> Texto do exercício
Abraços e boa leitura!

Equipe No Corpo Certo

 

“THE L WORD – GENERATION Q” – A PROBLEMÁTICA DA SÉRIE LÉSBICA FEITA PARA UM PÚBLICO “QUEER”.

A série The L Word teve sua estreia em 18 de janeiro de 2004. Ela veio na rebarba do seriado Queer as Folk, que estava em suas últimas temporadas e que acompanhava um grupo de cinco homens gays que morava em Pittsburgh, na Pensilvânia. Apesar de mostrar um casal de lésbicas que vivia na vizinhança, o foco da série era o público masculino homossexual, demonstrando o drama, as alegrias e o dia-a-dia desses homens que buscavam por meio dos relacionamentos se satisfazerem em suas vidas pessoais.

 

The L Word veio então preencher a lacuna que faltava e dar para o público feminino homossexual uma série que retratasse a rotina de mulheres que se relacionavam sexual e afetivamente com outras mulheres. A premissa de ambas as séries era boa, uma vez que os relacionamentos heterossexuais sempre foram a norma e dominavam a telinha; era a vez de normalizar os relacionamentos entre pessoas do mesmo sexo e tomar para si os rótulos que antes eram utilizados como termos pejorativos (1)

Infelizmente, juntamente com a quebra de estereótipos, veio junto a normalização e a aceitação de transtornos e parafilias. Na terceira temporada de The L Word, a personagem Moira apareceu mostrando ter problemas de “identidade de gênero”. Ela não parecia confortável com a maneira pela qual era vista pelo mundo e, ao longo dos episódios, sua aparência e personalidade foram se modificando. Ela se apresentava agora como Max Sweeney e exigia ser vista como um homem.

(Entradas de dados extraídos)

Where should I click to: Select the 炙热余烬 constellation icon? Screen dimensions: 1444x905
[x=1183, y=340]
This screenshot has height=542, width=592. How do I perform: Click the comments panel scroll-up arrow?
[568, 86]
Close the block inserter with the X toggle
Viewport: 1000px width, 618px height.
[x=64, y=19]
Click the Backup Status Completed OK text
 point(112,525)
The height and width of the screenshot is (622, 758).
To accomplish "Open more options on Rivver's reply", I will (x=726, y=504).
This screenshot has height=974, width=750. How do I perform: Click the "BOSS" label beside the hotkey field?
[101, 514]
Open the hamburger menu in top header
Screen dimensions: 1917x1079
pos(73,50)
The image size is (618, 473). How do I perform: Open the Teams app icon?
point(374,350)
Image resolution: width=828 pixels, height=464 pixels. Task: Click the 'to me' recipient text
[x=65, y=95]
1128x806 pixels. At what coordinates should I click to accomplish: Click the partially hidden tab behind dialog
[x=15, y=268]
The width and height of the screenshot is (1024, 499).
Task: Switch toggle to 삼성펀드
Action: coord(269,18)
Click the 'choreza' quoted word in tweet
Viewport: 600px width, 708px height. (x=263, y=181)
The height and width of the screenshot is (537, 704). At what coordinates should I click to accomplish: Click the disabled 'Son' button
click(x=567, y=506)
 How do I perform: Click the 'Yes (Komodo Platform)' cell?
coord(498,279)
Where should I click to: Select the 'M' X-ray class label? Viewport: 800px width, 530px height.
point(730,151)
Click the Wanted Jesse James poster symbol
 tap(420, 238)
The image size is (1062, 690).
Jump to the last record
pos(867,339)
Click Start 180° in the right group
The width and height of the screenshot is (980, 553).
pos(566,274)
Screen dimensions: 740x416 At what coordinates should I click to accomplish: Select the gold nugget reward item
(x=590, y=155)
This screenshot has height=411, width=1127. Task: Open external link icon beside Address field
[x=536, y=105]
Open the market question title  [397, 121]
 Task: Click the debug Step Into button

> Explore o material
• A. Liste todas as expressões que aparecem entre aspas no texto sobre The L Word.
• B. No texto sobre The L Word, reescreva o trecho de "Infelizmente, juntamente com" até "como um homem.", trocando "aparência" por "imagem".
Os itens são um material à parte, sem ligação com o texto.

> Soluções por tarefa
• A.
“THE L WORD – GENERATION Q”
“QUEER”
“identidade de gênero”

• B.
Infelizmente, juntamente com a quebra de estereótipos, veio junto a normalização e a aceitação de transtornos e parafilias. Na terceira temporada de The L Word, a personagem Moira apareceu mostrando ter problemas de “identidade de gênero”. Ela não parecia confortável com a maneira pela qual era vista pelo mundo e, ao longo dos episódios, sua imagem e personalidade foram se modificando. Ela se apresentava agora como Max Sweeney e exigia ser vista como um homem.